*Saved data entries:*
☆ ☆ ☆ ☆ ☆

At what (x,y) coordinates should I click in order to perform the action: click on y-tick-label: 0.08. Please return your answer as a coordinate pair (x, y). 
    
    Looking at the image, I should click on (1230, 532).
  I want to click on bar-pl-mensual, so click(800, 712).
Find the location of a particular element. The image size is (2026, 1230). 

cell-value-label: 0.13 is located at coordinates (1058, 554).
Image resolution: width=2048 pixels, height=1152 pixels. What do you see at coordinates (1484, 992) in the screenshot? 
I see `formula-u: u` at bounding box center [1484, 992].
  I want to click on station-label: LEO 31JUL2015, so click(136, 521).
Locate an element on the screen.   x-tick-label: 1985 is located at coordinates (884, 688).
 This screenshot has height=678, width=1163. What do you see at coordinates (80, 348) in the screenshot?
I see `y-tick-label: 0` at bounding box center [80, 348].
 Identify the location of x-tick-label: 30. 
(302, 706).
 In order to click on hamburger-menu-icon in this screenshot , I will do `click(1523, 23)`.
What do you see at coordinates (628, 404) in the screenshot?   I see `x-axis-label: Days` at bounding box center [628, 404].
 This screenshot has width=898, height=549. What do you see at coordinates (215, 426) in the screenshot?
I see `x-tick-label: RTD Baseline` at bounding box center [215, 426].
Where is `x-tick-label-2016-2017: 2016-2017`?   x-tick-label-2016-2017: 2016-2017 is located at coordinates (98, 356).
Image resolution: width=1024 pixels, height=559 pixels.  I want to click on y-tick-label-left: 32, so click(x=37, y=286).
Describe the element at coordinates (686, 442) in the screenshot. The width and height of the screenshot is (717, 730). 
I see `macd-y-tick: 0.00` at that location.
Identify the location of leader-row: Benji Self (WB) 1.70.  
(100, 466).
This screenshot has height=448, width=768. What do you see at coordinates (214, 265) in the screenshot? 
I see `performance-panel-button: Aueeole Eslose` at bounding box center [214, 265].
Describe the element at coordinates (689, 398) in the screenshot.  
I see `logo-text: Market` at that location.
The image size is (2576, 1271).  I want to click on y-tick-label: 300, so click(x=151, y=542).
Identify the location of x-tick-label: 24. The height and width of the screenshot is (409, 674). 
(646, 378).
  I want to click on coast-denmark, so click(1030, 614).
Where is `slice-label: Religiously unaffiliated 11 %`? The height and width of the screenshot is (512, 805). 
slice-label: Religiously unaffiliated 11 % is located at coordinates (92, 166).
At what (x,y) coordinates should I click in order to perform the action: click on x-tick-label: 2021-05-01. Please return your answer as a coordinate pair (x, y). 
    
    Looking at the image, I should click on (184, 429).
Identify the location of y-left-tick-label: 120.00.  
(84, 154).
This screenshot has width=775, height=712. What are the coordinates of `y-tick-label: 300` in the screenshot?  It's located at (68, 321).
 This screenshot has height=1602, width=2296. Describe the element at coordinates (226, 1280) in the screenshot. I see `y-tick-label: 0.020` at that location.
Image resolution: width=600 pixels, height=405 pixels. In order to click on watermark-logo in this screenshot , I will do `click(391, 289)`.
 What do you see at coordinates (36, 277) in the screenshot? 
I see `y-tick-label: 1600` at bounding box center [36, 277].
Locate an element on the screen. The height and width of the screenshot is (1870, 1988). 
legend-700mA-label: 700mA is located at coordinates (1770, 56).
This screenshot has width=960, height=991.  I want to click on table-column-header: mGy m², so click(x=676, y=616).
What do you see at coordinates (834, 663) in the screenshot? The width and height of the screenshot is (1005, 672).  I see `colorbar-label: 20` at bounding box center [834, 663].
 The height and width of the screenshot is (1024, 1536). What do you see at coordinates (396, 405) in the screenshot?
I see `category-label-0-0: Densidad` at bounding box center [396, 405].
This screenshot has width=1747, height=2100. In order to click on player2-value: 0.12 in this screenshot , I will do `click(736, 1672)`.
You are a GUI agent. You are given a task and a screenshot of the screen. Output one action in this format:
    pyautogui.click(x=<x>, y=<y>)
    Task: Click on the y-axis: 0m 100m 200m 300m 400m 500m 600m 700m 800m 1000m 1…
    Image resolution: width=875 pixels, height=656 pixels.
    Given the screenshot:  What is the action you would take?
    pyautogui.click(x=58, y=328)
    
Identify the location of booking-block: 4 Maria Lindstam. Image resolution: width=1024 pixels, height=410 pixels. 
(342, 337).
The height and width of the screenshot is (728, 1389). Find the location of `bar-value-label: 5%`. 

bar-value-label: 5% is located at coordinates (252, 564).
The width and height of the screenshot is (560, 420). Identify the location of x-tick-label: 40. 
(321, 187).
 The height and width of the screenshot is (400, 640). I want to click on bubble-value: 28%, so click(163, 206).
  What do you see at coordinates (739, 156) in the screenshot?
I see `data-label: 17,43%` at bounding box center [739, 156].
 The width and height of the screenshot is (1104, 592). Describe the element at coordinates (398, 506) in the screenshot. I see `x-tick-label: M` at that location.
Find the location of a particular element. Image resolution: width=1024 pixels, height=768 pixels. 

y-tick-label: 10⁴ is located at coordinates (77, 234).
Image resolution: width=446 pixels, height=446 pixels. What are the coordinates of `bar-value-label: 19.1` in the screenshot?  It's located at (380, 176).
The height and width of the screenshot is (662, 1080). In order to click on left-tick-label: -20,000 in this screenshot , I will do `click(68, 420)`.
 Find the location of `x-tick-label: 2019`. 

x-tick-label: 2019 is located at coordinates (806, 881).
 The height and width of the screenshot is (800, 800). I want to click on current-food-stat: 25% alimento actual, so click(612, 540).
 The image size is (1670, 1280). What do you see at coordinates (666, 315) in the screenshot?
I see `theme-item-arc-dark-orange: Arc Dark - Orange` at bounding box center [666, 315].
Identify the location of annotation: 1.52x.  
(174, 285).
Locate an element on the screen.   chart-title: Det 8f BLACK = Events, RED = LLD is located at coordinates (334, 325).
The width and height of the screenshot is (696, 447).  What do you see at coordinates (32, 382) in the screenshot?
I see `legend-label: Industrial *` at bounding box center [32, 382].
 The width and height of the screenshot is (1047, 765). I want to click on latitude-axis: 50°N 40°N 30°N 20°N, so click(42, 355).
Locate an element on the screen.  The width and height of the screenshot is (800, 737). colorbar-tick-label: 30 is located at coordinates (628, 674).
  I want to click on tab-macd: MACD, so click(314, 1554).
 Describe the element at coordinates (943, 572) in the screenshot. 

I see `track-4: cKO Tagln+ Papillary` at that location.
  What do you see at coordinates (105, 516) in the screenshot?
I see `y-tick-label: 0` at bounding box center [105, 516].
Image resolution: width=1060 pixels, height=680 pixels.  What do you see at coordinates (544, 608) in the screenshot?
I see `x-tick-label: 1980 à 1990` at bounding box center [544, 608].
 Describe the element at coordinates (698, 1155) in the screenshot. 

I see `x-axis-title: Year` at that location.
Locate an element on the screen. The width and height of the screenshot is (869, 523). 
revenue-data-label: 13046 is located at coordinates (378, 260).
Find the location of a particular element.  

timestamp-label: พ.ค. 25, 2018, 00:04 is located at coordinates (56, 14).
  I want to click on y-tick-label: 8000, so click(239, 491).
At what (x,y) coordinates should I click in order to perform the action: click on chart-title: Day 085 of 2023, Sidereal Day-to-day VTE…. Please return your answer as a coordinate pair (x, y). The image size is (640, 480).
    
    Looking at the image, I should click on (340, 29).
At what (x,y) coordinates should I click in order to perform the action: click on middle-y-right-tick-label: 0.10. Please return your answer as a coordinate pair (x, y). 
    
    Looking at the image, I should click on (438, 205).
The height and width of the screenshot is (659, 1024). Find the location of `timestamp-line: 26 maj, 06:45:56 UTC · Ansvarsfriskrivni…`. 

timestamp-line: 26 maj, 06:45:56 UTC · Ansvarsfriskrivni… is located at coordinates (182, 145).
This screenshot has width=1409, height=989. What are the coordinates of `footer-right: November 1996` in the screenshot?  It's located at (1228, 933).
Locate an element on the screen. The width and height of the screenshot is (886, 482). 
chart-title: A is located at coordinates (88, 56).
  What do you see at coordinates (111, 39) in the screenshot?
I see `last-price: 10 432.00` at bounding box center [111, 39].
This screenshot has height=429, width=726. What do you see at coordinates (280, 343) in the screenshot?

☆ ☆ ☆ ☆ ☆

*EXERCISE:* Reproduce the lines of the material word for word, beginning at the line that contains "Identify the location of leader-row: Benji" and stopping after the line that contains "slice-label: Religiously unaffiliated 11 % is".

*RESULT OF THE TASK:*
Identify the location of leader-row: Benji Self (WB) 1.70.  
(100, 466).
This screenshot has height=448, width=768. What do you see at coordinates (214, 265) in the screenshot? 
I see `performance-panel-button: Aueeole Eslose` at bounding box center [214, 265].
Describe the element at coordinates (689, 398) in the screenshot.  
I see `logo-text: Market` at that location.
The image size is (2576, 1271).  I want to click on y-tick-label: 300, so click(x=151, y=542).
Identify the location of x-tick-label: 24. The height and width of the screenshot is (409, 674). 
(646, 378).
  I want to click on coast-denmark, so click(1030, 614).
Where is `slice-label: Religiously unaffiliated 11 %`? The height and width of the screenshot is (512, 805). 
slice-label: Religiously unaffiliated 11 % is located at coordinates (92, 166).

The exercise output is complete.